▸ What the exercise asks:
Search the listing below for the line with "Image resolution: width=1280", then write out that line and every one after it exactly, without the pictures.

▸ Record excerpts:
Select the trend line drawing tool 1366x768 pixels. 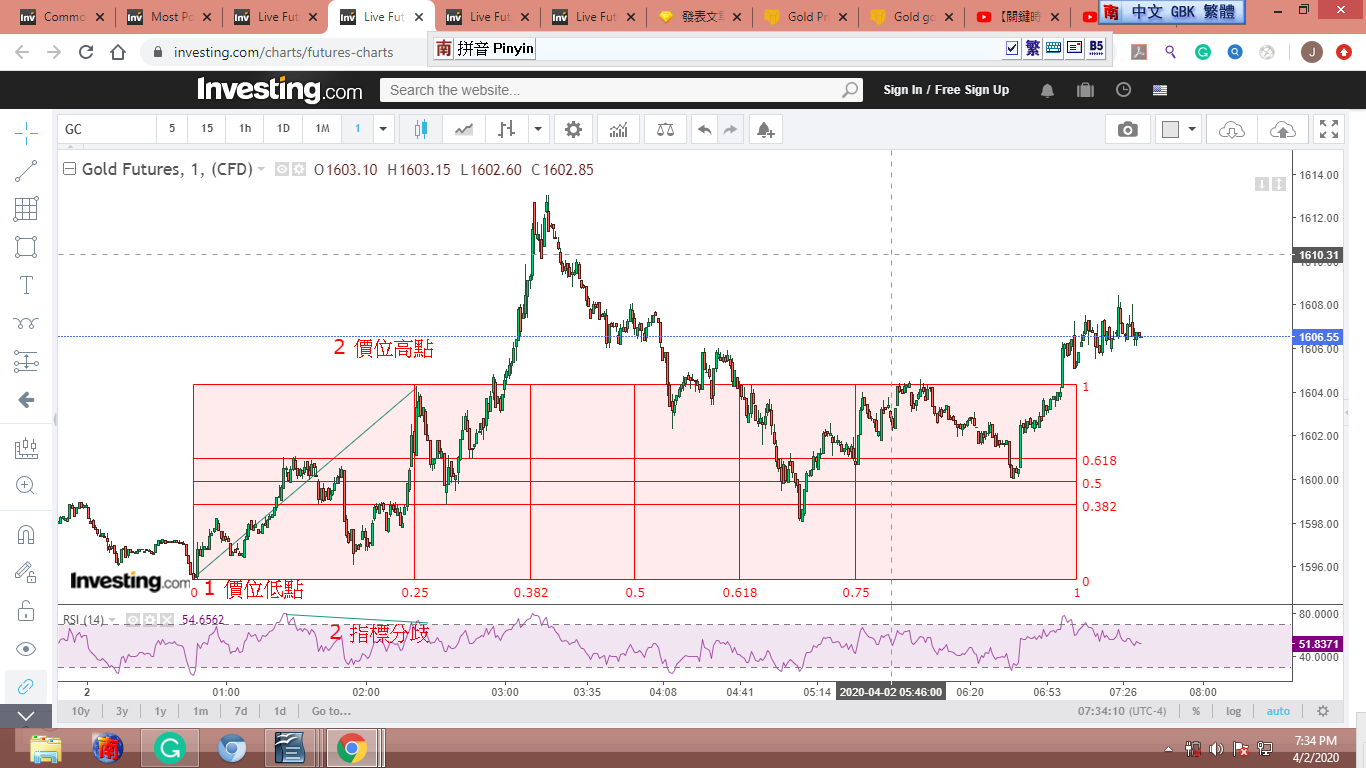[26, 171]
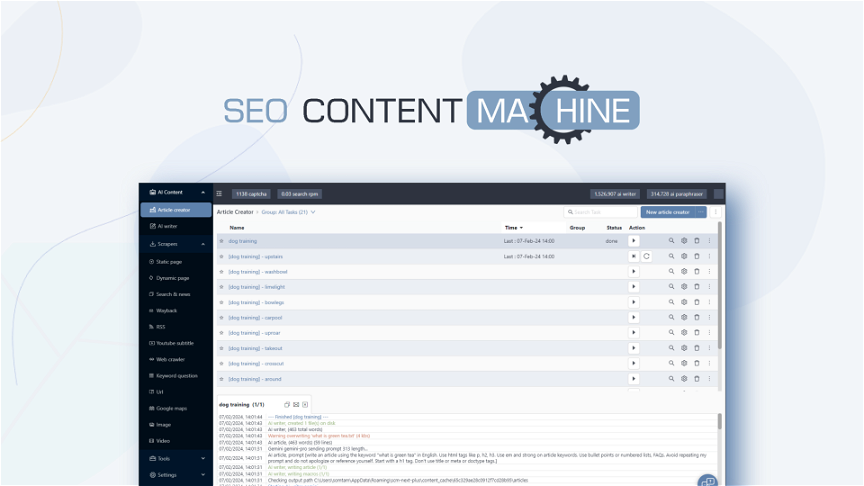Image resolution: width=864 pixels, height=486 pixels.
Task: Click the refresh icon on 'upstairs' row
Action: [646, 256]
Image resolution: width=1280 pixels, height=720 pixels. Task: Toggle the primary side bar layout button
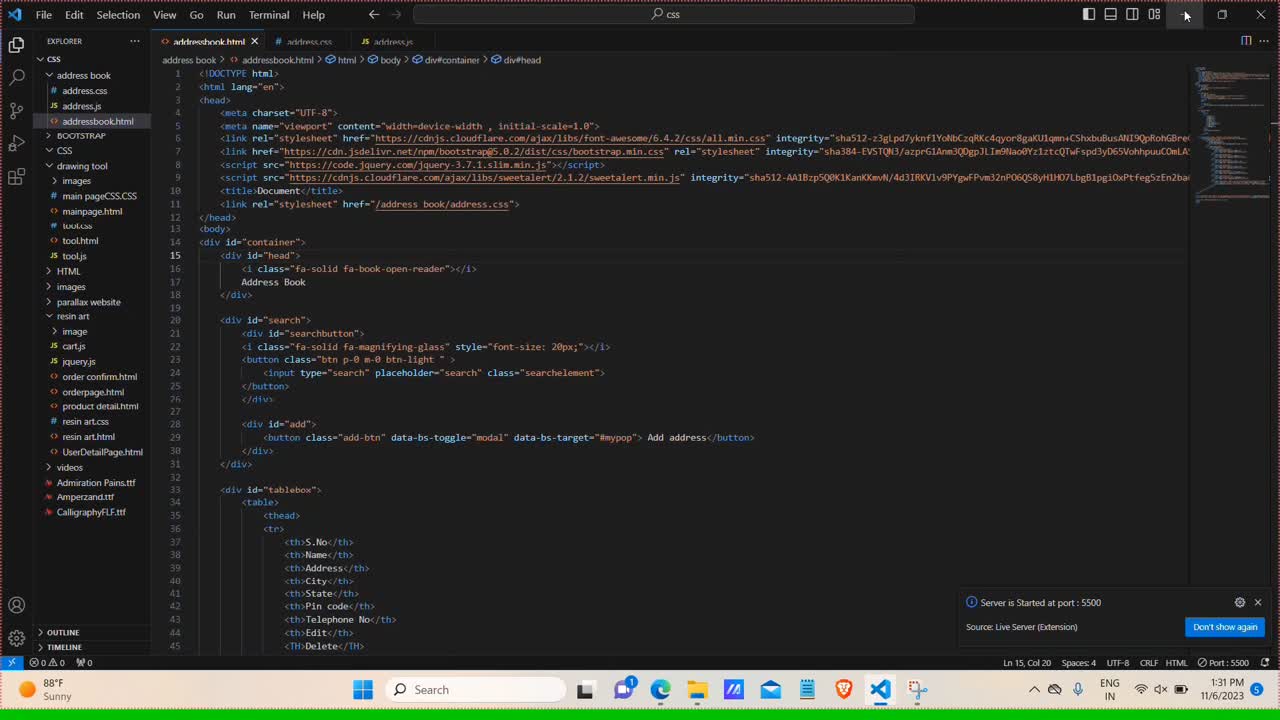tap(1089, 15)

▸ Result:
Image resolution: width=1280 pixels, height=720 pixels. Task: Toggle the primary side bar layout button
tap(1089, 15)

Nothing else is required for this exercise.